Laughing ObamaEllen Carmichael is a former communications director for Herman Cain's presidential campaign and a propagandist in the truest sense of the word. Reading her Twitter stream is no different than reading press releases from the Republican National Committee, or in this case, literally repeating verbatim, press releases from the Romney Campaign that look like they were written by a stupid and vindictive child.

If there is one place to see the opposite of reality, this is it.

This Tweet came from this embarrassing press release published on September 7th, carrying the title "PRESIDENT OBAMA'S TERRIBLE, HORRIBLE, NO GOOD, VERY BAD WEEK".

I sincerely hope that the Romney campaign isn't paying money to have these written.

The media, pundit class, and focus group consensus is that the Republican National Convention was mostly boring, lacking diversity and excitement, and occasionally bizarre and amateurish.
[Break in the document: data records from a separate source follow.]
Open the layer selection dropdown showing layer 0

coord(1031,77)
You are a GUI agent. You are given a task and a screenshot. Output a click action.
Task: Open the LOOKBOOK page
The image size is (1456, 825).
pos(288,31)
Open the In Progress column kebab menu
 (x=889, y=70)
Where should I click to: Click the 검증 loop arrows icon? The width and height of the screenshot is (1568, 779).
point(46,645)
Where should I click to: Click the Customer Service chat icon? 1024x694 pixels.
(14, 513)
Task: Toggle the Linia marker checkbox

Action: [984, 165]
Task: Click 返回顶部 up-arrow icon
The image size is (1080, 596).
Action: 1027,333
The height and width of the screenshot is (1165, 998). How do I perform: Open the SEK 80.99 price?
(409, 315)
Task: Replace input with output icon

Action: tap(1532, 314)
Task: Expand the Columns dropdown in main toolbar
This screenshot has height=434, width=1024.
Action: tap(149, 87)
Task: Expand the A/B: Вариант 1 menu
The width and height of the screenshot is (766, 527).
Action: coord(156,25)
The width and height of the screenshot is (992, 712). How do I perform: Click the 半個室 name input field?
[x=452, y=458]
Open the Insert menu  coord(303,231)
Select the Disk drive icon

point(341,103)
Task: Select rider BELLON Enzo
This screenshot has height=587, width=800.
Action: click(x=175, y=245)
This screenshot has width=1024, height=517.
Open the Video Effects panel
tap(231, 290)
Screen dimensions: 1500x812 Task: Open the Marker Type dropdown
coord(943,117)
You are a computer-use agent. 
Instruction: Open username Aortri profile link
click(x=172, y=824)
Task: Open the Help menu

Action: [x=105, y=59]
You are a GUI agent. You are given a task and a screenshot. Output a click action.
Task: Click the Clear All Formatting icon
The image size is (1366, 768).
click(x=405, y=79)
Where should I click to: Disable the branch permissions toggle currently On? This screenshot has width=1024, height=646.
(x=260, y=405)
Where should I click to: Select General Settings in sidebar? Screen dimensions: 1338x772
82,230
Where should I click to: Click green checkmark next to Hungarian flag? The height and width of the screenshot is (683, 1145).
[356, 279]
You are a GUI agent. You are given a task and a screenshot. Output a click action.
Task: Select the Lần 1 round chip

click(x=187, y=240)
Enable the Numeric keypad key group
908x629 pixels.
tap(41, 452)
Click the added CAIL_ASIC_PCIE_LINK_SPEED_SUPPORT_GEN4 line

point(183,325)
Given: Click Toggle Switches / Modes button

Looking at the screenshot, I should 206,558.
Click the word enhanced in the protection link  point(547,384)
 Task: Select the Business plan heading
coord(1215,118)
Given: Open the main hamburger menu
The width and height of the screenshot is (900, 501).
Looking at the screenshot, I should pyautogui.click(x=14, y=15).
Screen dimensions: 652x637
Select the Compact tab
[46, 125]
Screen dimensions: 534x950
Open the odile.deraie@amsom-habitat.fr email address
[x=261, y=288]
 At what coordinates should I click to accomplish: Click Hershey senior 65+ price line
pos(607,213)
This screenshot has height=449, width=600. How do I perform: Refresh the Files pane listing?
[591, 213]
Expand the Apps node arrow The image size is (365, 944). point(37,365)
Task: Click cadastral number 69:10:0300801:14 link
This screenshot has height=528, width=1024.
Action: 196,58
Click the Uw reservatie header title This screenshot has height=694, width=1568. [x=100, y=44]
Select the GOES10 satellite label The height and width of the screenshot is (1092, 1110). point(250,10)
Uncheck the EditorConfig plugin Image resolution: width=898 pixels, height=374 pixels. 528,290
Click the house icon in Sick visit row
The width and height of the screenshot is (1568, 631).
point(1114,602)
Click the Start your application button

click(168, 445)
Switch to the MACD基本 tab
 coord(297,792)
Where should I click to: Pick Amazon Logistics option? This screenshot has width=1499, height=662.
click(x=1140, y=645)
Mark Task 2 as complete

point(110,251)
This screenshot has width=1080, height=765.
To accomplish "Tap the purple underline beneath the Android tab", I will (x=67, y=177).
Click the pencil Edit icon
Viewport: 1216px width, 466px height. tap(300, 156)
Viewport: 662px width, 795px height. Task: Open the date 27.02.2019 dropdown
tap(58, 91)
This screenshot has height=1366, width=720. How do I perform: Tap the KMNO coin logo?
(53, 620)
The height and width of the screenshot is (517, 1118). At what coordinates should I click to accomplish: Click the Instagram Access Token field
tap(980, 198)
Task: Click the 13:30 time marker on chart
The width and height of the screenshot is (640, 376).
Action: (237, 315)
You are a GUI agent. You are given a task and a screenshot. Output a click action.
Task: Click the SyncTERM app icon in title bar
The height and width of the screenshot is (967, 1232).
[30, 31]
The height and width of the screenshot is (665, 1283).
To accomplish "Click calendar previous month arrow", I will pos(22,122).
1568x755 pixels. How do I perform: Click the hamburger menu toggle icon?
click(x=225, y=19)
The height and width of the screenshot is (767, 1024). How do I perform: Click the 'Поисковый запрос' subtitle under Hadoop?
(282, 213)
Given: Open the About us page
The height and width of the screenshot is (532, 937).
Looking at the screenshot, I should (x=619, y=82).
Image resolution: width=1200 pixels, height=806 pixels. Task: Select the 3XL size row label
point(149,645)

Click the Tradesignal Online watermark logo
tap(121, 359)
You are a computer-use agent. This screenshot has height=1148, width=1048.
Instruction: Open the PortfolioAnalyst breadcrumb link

The opposite was said of the Democratic convention, where the floor audience was as excited in the early hours of the first night as was seen on the floor of the RNC on its third.

Whereas the RNC's rising star was Chris Christie, who was criticized for not mentioning his party's candidate well into his speech and even contradicting messaging by Ann Romney who had spoken just before him -- she also didn't mention her husband until well into her speech -- there were no such amateur errors at the DNC. Christie may appeal to the GOP base, but that's not what Mitt Romney needs. The DNC's keynote speaker, Julian Castro, appeals to Hispanics. A Demographic that Democrats already have and are expanding with, that Republicans desperately need and are losing this year compared to 2008.

With Texas widely expected to become majority Hispanic sometime in the next few decades and Hispanics already overtaking African Americans as the largest minority, this is the demographic that will make the GOP irrelevant at a national level if things don't change. And things didn't change at the RNC. Democrats continue to listen to and promote the wants and needs of all Americans, which includes Hispanics, and Hispanics continue to reward that faithful public service by voting for Democrats almost as loyally as African Americans.

That's quite a feat when I've heard that most Hispanic immigrants and families tend to be evangelical Christians, which should be easy pickings for Republicans.

Everyone, even Republicans (non-delusional variety that also thought Clint Eastwood hit a homerun aside) understood that Bill Clinton probably gave the best speech of his life, which is really saying something. Clinton left office as the most popular president in the modern era and remains very well liked by most Americans.

Republicans relegated their previous two-term standard bearer to a video montage.

If anything, the only downside to the entire DNC was Clinton's speech overshadowing Obama's.

But Obama still delivered, and heading into the conventions with a lead in national polling (with averages, dating back to 2011) and a lead in the projected electoral map virtually everywhere this year, he didn't really have to do much more than avoid disappointing expectations. And he did that. An average speech trumps a poor one, just ask Eastwood.

The DNC soundly beat the RNC in television ratings. President Obama's speech was seen by 35.7 million people, about 5.5 million more than saw Mitt Romney's speech. Democrats' top thee speakers were seen by a combined 82.5 million people, while the GOP drew 72.5 for its top card. The DNC's average ratings for 2012 were actually up over 2008, while the RNC's were down.

Then there was the jobs report and the polls to come after. The jobs report was awful, but what about the polls?

Here is Obama's terrible, horrible, no good, very bad week (oldest to newest):

Gallup tracking: Obama +5
Rasmussen tracking: Obama +5
IBD/CSM/TIPP: Obama +2
CNN/Opinion Research: Obama +6
ABC News/Washington Post: Obama +1

Mitt Romney hasn't lead in a national poll since the previous ABC News/WaPo poll from August 22-25, when he lead by a single point. Romney got no bump from the RNC, while Obama, despite a poor jobs report which most of these poll include, got a bump that seems to be in the 4-7 point range.

Here are current electoral projections:

Real Clear Politics: Obama 221, Romney 191
Nate Silver: Obama 318, Romney 219 (Obama 80.7% chance to win)
CNN: Obama 237, Romney 191
Pollster: Obama 247, Romney 191
Talking Points Memo: Obama 256, Romney 206

Nate Silver's models (better than anywhere else) have Obama up to 80.7% to win the election.

If that's supposed to be Obama's terrible, horrible, no good, very bad week, then the GOP should be shitting its pants at the prospect of Obama merely having a good week.